■ Excerpt ■
<<<<

Ao Nang Beach

9th MARCH 2020

My sleep is shattered at some ungodly hour by the incessant screeching of cockerels in the bamboo patch next to my unit. As I’m already awake, I figure I might as well have an early start, rising like a zombie to get dressed and packed, before slowly shuffling off for breakfast. I’m served at the reception area, a tiny, open air office outside the basement kitchen consisting of one chair, one desk and a handful of tourist brochures. When my main breakfast arrives it’s a little disappointing – a bland plate of fried egg, hot dog sausage and two triangles of drab-looking processed ham. This sparse offering is what Thais refer to as an ‘American’ breakfast, which turns out to be rather ironic given the miniscule size of the portion. Luckily I’m also given side dishes of toast, water melon and mini bananas which fill the gap and prove far more appetising.

As I eat, the sun is only just starting to creep up over the steep limestone cliffs behind the house. The rest of the sky is an unbroken pale blue, promising a baking hot day for my ride of 85km. I avoid the busy main road when I leave Phang Nga, opting for a quieter route near the coast that also acts as a short cut. My first ten minutes are ridden in the cool, protective shadow of a huge cliff, in direct contrast with the long hot hours that are destined to follow. I ride South, then East, then North as the road negotiates it’s way through a scattered network of tall karst formations. It’s clearly a lot easier to build a road that meanders round these cliffs, rather than tunnelling through them.

Because the road is so flat I’m able to zip along quickly, my speed creating a slight breeze that’s just enough to keep me cool. Normally in this heat my forearms would be glistening with sweat and uncomfortably hot. Today though, they look and feel fine. I cruise through small towns, past temples, mosques, rubber tree plantations, jungle and basic wooden houses. In one town I stop for water at a 7-11, enjoying the store’s air-conditioning as much as the short breather. The girl who serves me must have to upsell as part of her job, asking if I’d like to buy a take-away coffee as well. I tell her that I will, as long as it’s an iced coffee and I can sit inside their air-conditioned shop to drink it. I spend the next ten minutes supping an iced latte and watching the goings on in the world outside. By the time I’m finished I’m actually starting to feel cold, the air-con having worked so well that it’s chilling all the sweat on my torso.

>>>>

■ Job ■
In the Ao Nang Beach diary entry, what name do Thais give to the breakfast of fried egg, hot dog sausage and processed ham?

■ Excerpted data ■
<<<<

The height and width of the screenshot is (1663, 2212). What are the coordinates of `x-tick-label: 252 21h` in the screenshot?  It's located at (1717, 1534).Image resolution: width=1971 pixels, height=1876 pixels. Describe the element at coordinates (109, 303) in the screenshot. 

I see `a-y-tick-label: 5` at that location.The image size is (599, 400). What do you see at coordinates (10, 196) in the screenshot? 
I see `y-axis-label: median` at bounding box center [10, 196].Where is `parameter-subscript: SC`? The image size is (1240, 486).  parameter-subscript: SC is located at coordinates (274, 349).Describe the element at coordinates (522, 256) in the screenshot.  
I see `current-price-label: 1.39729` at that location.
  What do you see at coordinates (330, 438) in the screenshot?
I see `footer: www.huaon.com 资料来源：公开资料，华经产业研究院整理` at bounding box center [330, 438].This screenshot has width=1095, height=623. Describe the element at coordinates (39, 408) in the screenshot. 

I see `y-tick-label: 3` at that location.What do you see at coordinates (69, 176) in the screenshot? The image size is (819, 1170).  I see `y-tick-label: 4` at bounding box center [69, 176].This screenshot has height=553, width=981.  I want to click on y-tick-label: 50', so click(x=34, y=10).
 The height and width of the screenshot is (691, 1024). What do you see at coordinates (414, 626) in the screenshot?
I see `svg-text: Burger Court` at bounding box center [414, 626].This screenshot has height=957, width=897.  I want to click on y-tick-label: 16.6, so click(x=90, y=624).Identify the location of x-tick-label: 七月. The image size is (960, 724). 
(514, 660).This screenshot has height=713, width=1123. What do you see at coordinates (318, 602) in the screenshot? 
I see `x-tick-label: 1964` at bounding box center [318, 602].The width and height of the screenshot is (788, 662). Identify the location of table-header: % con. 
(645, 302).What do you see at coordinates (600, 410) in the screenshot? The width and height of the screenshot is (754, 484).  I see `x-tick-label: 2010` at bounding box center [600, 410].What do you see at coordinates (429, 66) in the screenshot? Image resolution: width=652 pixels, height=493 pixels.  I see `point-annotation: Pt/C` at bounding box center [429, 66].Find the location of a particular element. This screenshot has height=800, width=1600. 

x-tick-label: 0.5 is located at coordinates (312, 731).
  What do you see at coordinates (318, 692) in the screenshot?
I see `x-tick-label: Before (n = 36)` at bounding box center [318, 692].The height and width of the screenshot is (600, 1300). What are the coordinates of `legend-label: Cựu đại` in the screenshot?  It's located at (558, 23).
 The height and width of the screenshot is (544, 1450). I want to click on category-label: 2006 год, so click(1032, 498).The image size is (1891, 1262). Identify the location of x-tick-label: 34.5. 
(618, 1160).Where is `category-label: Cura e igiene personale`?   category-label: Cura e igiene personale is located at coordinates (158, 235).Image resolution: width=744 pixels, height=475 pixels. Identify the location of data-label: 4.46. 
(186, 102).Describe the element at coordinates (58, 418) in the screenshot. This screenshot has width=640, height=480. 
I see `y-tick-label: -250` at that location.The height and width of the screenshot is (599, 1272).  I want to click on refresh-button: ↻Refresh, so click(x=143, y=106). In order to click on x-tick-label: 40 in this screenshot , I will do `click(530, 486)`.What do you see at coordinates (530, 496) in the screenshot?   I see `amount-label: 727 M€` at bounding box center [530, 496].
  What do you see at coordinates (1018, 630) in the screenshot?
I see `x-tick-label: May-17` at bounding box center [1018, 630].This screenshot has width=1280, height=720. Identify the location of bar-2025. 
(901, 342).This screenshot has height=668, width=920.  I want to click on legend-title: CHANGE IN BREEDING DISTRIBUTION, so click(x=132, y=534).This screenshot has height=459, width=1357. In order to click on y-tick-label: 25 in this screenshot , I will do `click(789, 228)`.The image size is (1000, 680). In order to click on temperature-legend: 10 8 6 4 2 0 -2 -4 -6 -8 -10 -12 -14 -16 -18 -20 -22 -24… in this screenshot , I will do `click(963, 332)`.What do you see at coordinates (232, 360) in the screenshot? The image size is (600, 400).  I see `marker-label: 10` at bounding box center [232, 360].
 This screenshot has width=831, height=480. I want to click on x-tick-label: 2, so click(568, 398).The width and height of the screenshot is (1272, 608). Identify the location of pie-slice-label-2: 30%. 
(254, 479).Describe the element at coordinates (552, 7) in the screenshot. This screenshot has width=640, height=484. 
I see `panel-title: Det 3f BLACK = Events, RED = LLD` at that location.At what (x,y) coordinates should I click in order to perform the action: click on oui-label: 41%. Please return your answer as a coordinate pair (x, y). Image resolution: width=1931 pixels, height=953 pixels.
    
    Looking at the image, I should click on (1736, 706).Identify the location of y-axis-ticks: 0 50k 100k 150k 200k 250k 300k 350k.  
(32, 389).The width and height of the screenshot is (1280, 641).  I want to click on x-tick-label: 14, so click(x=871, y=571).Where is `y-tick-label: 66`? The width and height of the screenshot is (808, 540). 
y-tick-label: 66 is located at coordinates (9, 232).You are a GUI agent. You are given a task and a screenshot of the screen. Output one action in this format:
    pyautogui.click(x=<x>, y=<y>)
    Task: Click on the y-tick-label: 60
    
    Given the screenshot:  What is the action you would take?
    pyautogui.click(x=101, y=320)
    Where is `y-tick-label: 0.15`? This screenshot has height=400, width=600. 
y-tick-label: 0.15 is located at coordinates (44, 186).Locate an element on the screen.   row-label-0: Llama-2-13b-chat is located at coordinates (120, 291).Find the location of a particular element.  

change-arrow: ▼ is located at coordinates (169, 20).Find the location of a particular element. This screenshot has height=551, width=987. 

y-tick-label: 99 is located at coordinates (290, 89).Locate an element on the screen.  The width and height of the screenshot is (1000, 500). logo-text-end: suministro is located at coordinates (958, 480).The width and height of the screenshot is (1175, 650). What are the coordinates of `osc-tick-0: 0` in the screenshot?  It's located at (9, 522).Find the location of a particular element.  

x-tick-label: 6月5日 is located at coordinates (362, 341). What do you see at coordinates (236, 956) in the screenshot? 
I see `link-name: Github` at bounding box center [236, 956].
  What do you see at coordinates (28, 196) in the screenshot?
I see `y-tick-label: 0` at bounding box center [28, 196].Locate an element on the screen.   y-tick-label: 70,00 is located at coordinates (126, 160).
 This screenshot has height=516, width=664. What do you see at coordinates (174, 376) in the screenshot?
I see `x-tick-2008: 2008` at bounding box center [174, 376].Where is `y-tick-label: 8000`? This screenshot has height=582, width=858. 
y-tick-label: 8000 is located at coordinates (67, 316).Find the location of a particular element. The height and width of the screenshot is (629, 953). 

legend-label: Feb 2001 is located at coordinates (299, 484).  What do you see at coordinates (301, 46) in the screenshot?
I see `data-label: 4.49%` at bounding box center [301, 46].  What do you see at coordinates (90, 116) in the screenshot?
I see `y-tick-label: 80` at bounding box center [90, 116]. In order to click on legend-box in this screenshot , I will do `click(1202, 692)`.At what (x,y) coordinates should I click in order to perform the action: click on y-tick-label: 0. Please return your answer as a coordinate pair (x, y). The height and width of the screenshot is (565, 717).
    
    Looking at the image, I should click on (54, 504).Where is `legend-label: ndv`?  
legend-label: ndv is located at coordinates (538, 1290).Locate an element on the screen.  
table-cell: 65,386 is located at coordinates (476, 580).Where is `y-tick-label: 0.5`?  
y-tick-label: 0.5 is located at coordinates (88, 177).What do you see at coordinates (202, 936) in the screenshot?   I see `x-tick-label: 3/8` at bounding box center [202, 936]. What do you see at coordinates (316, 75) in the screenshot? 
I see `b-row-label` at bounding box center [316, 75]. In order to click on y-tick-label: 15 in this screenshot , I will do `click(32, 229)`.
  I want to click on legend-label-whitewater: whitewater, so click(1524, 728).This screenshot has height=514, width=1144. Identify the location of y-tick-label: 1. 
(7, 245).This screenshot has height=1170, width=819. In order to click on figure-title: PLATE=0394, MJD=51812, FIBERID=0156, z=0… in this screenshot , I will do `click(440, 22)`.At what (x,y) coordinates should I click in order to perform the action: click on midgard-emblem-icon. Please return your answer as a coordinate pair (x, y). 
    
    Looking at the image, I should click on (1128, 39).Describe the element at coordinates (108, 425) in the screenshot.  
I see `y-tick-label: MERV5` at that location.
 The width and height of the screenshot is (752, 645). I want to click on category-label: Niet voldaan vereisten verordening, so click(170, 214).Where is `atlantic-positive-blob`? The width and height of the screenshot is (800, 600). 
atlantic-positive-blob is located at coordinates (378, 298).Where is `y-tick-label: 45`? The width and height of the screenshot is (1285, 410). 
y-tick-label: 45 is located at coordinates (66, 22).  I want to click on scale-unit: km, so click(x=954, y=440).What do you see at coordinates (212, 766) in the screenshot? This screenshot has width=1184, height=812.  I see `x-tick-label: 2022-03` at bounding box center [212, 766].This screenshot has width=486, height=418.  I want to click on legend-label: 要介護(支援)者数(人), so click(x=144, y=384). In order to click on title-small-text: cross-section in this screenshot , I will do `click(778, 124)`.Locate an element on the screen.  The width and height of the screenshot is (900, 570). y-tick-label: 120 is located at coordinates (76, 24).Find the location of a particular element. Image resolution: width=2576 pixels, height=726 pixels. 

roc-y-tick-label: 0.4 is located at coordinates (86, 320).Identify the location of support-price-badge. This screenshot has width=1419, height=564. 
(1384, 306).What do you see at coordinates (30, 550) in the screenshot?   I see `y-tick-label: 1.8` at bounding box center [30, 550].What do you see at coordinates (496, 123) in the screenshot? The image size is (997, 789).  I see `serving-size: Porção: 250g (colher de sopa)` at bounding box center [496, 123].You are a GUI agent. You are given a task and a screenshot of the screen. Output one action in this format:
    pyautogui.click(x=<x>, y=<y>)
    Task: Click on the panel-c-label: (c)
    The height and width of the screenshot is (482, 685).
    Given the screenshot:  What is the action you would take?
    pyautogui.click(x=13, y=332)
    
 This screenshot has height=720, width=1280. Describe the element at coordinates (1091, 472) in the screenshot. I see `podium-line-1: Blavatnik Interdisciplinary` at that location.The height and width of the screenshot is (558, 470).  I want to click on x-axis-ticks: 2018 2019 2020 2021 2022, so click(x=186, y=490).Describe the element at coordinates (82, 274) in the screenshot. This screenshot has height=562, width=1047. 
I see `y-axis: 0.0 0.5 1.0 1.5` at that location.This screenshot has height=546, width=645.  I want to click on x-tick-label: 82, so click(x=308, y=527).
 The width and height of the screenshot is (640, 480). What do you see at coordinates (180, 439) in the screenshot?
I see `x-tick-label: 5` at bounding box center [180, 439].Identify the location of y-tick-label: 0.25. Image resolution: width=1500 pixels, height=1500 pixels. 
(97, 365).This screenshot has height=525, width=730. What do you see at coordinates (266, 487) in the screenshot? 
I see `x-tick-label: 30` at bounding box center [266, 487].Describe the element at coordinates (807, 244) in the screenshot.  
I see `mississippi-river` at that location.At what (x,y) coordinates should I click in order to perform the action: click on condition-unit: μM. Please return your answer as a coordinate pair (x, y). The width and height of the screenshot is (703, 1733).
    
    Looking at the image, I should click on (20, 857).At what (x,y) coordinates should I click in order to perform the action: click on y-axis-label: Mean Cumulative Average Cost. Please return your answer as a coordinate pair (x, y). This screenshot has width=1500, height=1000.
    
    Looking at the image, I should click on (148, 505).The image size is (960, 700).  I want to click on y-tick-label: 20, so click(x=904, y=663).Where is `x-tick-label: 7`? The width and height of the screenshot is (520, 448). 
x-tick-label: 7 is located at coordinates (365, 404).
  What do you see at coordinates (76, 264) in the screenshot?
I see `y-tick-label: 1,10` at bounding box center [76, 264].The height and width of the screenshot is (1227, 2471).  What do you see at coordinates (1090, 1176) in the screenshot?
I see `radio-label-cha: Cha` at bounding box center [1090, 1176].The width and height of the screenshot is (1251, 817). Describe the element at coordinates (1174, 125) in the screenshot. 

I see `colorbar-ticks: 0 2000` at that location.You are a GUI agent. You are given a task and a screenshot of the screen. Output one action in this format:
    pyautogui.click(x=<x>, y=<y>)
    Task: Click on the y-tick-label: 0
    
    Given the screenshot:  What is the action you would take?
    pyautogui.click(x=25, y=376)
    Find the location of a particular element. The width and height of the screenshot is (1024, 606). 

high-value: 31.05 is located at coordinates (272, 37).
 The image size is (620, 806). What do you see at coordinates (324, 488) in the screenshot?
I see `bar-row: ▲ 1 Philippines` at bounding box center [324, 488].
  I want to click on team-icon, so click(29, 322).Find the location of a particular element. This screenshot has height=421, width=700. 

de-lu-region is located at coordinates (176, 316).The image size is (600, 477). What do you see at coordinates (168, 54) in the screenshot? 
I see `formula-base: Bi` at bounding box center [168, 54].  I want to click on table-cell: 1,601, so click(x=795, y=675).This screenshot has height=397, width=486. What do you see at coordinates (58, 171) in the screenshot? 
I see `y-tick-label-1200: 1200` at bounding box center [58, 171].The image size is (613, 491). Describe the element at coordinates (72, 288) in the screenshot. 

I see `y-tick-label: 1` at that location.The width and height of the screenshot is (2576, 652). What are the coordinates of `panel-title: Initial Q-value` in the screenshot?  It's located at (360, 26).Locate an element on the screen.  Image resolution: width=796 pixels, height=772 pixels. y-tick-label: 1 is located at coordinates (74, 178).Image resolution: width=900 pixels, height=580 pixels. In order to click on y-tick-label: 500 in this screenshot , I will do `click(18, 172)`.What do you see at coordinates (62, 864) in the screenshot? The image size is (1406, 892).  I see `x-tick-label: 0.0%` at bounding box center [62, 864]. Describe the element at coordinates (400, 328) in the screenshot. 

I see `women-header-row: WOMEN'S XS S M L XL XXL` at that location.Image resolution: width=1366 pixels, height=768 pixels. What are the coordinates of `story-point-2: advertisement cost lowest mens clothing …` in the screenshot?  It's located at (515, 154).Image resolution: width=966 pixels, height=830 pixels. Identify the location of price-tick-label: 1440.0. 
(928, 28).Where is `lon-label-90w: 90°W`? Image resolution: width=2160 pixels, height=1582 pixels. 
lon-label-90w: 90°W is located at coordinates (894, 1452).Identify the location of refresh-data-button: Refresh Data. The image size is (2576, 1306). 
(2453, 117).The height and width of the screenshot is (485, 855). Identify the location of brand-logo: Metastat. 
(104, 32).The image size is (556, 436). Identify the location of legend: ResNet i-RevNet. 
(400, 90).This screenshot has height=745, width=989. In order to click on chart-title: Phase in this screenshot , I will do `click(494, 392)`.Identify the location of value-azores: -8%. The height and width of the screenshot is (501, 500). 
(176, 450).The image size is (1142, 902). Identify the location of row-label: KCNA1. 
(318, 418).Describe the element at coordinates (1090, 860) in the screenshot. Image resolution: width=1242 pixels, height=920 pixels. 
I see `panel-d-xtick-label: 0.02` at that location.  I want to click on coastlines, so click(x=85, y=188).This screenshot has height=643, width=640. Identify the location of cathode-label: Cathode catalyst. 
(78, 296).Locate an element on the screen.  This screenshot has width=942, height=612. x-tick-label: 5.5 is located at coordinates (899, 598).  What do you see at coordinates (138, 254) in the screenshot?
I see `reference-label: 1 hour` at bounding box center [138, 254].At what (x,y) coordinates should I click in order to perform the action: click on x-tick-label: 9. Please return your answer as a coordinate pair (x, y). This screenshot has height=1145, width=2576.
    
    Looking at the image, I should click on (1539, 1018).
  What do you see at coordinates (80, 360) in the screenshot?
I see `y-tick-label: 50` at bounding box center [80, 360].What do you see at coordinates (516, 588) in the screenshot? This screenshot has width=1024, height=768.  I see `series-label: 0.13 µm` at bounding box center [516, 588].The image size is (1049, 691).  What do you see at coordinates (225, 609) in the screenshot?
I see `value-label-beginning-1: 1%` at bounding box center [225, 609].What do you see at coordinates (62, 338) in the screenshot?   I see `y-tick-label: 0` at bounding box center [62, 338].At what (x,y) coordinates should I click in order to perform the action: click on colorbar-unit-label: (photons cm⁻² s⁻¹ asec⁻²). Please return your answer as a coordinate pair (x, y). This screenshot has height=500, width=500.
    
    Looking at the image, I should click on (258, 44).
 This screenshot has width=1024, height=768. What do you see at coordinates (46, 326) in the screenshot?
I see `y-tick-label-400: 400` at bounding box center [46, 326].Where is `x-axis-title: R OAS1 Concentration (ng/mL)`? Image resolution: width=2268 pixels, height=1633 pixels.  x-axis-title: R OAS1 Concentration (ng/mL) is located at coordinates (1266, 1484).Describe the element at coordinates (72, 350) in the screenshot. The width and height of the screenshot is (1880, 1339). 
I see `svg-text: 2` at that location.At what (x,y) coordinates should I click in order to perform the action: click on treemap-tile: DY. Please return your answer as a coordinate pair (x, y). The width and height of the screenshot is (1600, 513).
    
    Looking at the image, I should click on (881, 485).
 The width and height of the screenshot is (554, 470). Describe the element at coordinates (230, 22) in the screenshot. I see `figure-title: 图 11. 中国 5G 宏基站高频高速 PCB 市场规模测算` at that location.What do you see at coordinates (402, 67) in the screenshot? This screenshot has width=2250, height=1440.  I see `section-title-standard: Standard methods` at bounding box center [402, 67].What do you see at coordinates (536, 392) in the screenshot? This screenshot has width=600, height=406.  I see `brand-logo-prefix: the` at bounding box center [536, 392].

>>>>

■ Solution to this task ■
An "American" breakfast.